Yagan, 36, is warm and quirky in person — and, yes, nerdy. He speaks quickly and also candidly. “It’s going to get me fired some day,” he says with a grin, “and that’s fine.” Listening to him talk about his purchasing power as CEO of Match, it’s hard not to think of Revenge of the Nerds: Here’s a self-professed introvert who is now the de facto guru in a growing industry with, some feel, only barely tapped potential. (A host of new apps, like Down, which was originally called Bang with Friends, and Snapchat, which allows you to send a photo that will quickly vanish, suggest that if there was ever any social stigma with using online dating, it is dramatically waning and may soon die completely.)
Yagan was deliriously happy being a serial entrepreneur. Now he’s in a very different role. Farther down the road, might he get the itch to leave? “I love starting companies. That’s my DNA,” he says. “But this is a pretty great opportunity — being able to buy instead of always being on the sell side.”
Indeed, Match buys so much that the list of significant e-dating competitors is short: Its biggest is eHarmony, which places an emphasis on marriage as the goal. Next: Spark Networks (no relation to SparkNotes), the parent company of religion-centric dating sites like JDate and ChristianMingle. After those, size drops steeply, but there are options like PlentyOfFish (totally free, thus it competes on price), HowAboutWe (focused on activities couples can do together) and Zoosk (rumored to be going public this year). Each one has its own angle, but it’s unlikely any can grow to rival the size of Match or eHarmony, which recently brought back Dr. Neil Clark Warren (you know him from the site’s ads) to run it after he retired in 2007. Warren, asked about Match, tells Fortune, “There are really only two sites, there’s them and us. It’s been a fun chase that we’ve had for 10 years.”
Warren’s company is ramping up its efforts of late but will need to compete with innovative new products like Tinder, a virally popular mobile app that invites you to swipe “yes” or “nope” to a person. Many of Tinder’s users don’t realize that it is owned by Match; the app came from its R&D lab and launched under Yagan’s guidance. Though it is no large site, Tinder is an important signal of the innovation the company is now focused on moving forward.
Sean Rad is Tinder’s CEO (and tells Fortune he met his current girlfriend through his app), but Yagan is deeply involved and speaks to him every day. He sees Tinder as the “most exciting thing that has come from us.” As a hot app like Tinder gains steam, you might wonder if there’s any risk that Match is cannibalizing its own business. Yagan thinks not; he compares IAC’s suite of dating products to a tool belt.

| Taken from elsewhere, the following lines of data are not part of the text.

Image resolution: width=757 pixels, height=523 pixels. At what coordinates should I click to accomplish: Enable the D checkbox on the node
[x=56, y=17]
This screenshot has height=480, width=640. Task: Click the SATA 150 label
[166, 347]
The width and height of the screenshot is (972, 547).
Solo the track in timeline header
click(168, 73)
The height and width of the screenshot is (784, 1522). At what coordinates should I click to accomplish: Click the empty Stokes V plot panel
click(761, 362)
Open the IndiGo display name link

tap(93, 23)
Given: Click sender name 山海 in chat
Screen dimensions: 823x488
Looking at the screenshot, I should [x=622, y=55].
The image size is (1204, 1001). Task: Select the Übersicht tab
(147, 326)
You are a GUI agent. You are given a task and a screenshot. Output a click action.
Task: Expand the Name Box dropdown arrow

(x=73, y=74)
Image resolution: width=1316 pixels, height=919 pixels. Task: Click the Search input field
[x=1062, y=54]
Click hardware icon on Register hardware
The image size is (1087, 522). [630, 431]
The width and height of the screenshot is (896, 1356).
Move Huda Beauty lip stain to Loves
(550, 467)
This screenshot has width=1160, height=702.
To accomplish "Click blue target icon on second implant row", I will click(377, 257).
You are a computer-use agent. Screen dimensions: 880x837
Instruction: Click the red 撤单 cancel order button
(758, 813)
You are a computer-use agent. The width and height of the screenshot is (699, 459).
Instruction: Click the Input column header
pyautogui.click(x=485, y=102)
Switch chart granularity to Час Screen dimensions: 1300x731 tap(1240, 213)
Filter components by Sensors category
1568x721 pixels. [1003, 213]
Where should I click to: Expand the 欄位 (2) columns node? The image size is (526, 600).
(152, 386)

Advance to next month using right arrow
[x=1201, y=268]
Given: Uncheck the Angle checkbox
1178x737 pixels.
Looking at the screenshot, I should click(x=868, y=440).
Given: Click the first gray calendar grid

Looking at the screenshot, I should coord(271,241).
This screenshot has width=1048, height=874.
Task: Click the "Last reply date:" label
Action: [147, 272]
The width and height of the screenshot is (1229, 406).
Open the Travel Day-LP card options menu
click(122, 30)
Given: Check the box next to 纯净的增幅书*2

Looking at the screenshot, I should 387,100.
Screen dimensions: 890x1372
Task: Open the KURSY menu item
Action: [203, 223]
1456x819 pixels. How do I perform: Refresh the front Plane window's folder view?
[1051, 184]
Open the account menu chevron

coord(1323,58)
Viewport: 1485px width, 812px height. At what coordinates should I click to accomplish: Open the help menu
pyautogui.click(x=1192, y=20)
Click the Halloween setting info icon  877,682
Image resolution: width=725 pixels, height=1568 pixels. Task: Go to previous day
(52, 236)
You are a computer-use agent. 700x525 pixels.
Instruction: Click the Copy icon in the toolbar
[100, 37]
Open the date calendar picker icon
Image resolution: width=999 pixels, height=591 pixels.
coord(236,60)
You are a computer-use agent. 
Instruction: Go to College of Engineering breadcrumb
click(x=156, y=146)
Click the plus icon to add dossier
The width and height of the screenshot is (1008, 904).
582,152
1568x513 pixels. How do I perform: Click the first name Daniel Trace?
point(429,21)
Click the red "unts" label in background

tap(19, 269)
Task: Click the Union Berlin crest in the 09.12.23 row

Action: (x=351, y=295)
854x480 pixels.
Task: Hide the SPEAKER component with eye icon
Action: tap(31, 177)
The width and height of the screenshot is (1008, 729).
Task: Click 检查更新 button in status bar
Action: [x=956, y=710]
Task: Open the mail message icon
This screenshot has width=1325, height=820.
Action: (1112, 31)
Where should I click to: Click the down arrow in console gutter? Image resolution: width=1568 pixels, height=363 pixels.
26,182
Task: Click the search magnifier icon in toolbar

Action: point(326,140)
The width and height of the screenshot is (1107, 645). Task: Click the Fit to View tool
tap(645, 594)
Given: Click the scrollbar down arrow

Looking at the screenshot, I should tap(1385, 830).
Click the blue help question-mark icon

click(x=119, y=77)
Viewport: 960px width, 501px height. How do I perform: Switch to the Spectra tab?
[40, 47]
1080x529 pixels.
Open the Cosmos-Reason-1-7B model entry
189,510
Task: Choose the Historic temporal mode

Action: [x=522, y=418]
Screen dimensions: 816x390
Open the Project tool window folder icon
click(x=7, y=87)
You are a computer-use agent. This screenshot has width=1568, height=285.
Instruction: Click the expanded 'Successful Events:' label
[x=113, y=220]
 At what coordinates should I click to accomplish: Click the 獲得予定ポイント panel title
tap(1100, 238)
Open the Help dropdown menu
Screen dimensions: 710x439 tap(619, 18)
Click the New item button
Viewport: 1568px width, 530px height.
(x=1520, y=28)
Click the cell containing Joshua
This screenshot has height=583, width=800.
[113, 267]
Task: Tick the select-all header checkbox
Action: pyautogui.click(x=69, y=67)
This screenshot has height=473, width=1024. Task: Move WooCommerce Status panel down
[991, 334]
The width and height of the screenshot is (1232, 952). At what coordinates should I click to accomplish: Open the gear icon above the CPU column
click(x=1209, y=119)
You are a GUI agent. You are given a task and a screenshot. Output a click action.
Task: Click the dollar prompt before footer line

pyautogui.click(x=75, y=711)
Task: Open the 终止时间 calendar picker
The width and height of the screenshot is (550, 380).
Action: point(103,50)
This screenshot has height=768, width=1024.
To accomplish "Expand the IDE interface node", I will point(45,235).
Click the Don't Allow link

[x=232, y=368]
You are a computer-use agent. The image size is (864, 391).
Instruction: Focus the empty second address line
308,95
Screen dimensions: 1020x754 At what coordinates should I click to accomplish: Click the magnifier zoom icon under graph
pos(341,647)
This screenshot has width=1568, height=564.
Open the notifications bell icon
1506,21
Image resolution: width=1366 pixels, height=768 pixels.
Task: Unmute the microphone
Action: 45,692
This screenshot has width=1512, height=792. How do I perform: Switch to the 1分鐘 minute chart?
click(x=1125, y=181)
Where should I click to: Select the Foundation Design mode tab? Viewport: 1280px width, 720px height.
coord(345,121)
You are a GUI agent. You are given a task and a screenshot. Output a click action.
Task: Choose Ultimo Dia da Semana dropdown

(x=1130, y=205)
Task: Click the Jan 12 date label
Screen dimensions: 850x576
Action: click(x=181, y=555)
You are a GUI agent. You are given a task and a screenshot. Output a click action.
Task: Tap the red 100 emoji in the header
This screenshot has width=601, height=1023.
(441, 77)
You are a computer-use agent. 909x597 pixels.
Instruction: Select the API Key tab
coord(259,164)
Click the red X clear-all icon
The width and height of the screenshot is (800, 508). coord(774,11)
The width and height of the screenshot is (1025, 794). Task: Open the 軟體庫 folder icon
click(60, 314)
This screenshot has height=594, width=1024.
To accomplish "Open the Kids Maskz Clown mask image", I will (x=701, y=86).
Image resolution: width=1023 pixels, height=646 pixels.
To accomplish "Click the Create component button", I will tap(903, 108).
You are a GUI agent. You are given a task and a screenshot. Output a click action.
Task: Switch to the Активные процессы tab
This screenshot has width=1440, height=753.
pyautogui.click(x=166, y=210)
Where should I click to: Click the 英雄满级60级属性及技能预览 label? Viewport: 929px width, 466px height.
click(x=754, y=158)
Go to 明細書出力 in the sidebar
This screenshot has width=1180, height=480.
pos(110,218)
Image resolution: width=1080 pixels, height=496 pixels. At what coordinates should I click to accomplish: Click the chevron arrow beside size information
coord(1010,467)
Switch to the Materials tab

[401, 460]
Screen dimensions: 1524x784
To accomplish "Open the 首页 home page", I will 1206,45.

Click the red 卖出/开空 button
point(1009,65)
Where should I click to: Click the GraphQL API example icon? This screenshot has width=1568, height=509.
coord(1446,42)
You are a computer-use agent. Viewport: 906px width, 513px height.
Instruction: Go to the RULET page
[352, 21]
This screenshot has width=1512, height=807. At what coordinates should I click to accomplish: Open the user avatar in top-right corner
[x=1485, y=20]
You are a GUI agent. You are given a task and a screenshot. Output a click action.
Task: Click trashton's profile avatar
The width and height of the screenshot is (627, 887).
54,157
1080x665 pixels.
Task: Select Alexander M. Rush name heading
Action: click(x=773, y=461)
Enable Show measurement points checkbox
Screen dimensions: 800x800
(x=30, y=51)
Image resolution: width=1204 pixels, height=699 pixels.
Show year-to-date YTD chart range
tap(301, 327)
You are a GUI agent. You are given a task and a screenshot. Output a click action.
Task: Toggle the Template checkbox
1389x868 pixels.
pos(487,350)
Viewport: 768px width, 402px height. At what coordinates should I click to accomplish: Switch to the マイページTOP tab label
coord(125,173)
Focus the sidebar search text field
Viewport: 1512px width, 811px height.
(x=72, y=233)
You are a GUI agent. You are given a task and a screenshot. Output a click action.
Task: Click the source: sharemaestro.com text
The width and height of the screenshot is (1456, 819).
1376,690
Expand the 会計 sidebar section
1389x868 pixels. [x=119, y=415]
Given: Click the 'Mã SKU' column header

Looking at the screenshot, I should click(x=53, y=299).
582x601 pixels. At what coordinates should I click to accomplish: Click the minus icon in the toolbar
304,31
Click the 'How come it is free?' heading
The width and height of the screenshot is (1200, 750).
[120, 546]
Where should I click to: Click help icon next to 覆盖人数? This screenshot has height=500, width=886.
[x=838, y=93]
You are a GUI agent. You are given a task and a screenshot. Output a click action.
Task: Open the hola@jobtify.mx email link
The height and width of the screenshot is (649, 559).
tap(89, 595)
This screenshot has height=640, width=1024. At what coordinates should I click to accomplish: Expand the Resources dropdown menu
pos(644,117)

If Match.com allows you to read up on someone, make sure you have shared interests, and be confident you won’t have a bad date, Tinder is at the other end of the spectrum, suited to meeting up for a casual drink with less pressure. “If you’re a single person and you want to use technology to get dates,” Yagan says, “I don’t think it’s crazy to have different tools in your dating tool belt.”
That’s an analogy that shows much about Yagan’s optimism — it may be a stretch to imagine one person actively using two different websites and a trio of apps, all at once, to mine for prospective dates — as well as his faith in acquisitions. Of course, he has to believe that every dater needs multiple sites or apps, since he continues buying them. If he keeps making wise decisions in what he selects, expect Match to get even bigger. But don’t be surprised if Yagan eventually moves on to a new fish in the corporate sea.